Mitchell Louis Erlanger (February 15, 1857 – August 30, 1940) was a Jewish-American lawyer and judge from New York.

== Life ==
Erlanger was born on February 15, 1857, in Buffalo, New York, the son of Leopold Erlanger and Rachel Lobenthal.

Erlanger attended public school in Cleveland, Ohio. He studied medicine at one point and was self-taught in the classics before he entered Columbia Law School. He graduated from there in 1882 with an LL.B. and spent the next two years working as a librarian in the Law School. He also lectured on real estate law and equity in the upper classes, and assisted the College Dean, Professor Dwight, with preparing opinions and examining the law. He then began to practice law for over twenty years. One of his classmates in Columbia was future President Theodore Roosevelt.

Erlanger served as Sheriff of New York County from 1904 to 1905. As Sheriff, he instituted a number of reforms and freed hundreds of prisoners held in the Ludlow Street Jail, many of whom were held there for many years. He also supported repealing laws that permitted arrest in civil cases except for contempt of court. A bill was submitted to the New York State Legislature to support this proposal, but although it had support from prominent clergy members across multiple denominations as well as the Bench and Bar the bill failed. In 1906, he was elected to the New York Supreme Court as a Democrat for a 14 year term. He was re-elected in 1920 with the nomination of all the political parties. He retired from the bench in 1927, when he reached the mandatory retirement age of 70.

Erlanger's brother was theater manager Abraham L. Erlanger. He served as counsel for his brother's firm Klaw and Erlanger for many years, and following Abraham's death he became president of A. L. Erlanger Amusement Enterprises, Inc. When Abraham died, Erlanger claimed his brother had no widow, only for Charlotte Fixel to claim she was Abraham's common-law wife and entitled to a widow's share of his estate and hire Max Steuer as her attorney. Then-Surrogate and future Mayor John P. O'Brien ultimately recognized Fixel as Abraham's common-law wife and gave her the right to contest the will. In 1935, he was named a co-defendant with Maude Adams in a suit brought by stage director John D. Williams for returning Adams to the stage in a breach of contract.
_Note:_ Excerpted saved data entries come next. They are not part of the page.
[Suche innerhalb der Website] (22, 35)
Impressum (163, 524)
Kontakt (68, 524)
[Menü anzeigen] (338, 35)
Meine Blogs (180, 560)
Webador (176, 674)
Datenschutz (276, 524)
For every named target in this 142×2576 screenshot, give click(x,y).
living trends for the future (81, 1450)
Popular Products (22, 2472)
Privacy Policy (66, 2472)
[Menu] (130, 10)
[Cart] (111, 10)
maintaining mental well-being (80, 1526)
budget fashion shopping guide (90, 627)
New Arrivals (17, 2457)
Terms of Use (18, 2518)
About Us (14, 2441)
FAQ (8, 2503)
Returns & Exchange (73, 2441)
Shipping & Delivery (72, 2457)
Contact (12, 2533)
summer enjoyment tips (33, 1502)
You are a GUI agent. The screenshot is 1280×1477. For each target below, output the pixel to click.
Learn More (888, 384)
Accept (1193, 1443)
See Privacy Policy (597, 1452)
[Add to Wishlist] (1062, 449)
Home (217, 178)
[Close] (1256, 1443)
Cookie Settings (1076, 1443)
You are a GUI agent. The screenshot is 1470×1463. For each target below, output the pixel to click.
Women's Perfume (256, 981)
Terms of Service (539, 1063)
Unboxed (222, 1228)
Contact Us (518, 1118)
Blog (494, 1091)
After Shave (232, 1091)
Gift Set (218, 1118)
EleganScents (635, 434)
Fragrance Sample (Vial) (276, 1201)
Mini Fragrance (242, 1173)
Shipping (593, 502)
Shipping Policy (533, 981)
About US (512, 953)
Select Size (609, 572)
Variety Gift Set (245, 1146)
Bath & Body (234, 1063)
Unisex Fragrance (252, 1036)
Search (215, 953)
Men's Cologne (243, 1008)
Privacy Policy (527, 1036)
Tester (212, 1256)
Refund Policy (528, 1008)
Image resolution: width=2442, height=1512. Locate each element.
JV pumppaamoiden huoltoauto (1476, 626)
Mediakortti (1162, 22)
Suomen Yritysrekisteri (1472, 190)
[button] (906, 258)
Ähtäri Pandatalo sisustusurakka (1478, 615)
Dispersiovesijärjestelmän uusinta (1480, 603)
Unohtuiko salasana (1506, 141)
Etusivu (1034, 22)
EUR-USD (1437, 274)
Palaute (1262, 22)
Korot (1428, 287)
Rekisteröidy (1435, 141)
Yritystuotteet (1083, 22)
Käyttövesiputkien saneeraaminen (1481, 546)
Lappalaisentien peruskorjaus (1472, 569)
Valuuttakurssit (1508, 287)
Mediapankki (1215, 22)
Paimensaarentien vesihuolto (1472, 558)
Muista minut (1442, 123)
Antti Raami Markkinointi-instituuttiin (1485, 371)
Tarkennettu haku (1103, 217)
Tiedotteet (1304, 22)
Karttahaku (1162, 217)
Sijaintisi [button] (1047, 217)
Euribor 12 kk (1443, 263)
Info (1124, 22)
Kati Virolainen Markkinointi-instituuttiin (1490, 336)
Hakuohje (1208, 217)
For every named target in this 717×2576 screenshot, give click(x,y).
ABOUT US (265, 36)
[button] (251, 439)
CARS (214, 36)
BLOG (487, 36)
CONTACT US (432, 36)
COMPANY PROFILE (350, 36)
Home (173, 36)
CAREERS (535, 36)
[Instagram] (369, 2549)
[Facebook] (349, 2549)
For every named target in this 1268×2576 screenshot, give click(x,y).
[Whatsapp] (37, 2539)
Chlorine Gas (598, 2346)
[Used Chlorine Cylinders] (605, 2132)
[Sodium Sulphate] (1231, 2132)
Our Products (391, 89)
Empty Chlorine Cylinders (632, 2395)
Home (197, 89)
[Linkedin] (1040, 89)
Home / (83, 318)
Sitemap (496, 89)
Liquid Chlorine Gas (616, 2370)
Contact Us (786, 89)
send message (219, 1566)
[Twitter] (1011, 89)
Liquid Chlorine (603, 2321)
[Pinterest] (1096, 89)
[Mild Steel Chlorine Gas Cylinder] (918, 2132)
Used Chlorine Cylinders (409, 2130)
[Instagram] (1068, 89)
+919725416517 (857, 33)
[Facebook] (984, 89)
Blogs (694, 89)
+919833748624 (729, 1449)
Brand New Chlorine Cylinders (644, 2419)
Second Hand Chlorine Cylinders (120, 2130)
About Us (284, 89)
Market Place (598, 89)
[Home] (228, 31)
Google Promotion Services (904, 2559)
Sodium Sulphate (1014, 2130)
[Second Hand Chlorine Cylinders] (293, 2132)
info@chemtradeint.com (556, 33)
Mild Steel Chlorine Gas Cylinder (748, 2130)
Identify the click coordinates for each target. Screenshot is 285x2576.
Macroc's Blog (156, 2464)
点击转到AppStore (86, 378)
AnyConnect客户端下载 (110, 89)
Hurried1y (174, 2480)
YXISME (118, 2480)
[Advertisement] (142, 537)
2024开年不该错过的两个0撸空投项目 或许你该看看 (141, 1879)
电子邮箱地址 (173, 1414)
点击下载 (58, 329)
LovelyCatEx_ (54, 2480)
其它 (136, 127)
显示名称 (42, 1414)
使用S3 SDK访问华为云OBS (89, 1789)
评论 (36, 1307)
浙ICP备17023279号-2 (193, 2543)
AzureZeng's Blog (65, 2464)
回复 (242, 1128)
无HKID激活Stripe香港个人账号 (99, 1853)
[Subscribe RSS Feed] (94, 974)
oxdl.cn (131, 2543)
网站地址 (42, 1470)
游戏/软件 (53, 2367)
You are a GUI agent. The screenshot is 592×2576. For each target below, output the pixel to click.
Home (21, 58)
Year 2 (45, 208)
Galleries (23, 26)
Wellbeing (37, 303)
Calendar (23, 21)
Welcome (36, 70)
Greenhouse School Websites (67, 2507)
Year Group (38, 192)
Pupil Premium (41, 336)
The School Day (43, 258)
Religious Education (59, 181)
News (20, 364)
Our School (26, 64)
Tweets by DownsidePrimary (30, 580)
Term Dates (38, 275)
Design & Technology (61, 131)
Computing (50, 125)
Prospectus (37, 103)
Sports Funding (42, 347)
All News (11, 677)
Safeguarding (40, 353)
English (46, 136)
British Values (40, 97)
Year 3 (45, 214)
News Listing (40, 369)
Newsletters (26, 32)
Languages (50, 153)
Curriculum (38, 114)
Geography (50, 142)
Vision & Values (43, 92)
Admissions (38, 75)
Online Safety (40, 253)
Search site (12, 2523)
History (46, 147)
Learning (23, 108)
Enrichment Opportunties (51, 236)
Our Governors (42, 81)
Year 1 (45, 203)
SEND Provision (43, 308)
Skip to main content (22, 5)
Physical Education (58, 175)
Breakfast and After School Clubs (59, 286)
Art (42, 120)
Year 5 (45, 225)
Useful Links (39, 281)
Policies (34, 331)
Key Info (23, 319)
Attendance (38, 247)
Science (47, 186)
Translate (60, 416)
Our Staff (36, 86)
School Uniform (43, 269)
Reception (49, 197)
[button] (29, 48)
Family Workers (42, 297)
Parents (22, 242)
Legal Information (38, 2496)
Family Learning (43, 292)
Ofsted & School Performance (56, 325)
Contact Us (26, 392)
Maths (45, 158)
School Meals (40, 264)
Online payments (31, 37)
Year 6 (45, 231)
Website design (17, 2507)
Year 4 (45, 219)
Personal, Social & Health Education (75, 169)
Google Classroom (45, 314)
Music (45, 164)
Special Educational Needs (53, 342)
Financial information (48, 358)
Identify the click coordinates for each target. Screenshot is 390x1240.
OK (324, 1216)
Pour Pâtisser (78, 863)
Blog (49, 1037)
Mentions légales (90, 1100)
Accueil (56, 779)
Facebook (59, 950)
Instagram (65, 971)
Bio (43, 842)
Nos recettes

Erlanger was a director of the Hebrew Infant Asylum, the Hebrew Immigrant Aid Society, and the Montefiore Home. He was a member of the United Hebrew Charities, Mount Sinai Hospital, and the Jewish Publication Society. He was also a 32nd degree Freemason and a member of the Harmonie Club, the Green Room Club, and the Inwood Country Club. He attended Temple Beth-El. In 1932, he married Janet Nordenshield. He wrote a play with her that his brother Abraham liked but never produced due to Abraham's death.

Erlanger died from a heart attack at his home, 211 Central Park West, on August 30, 1940.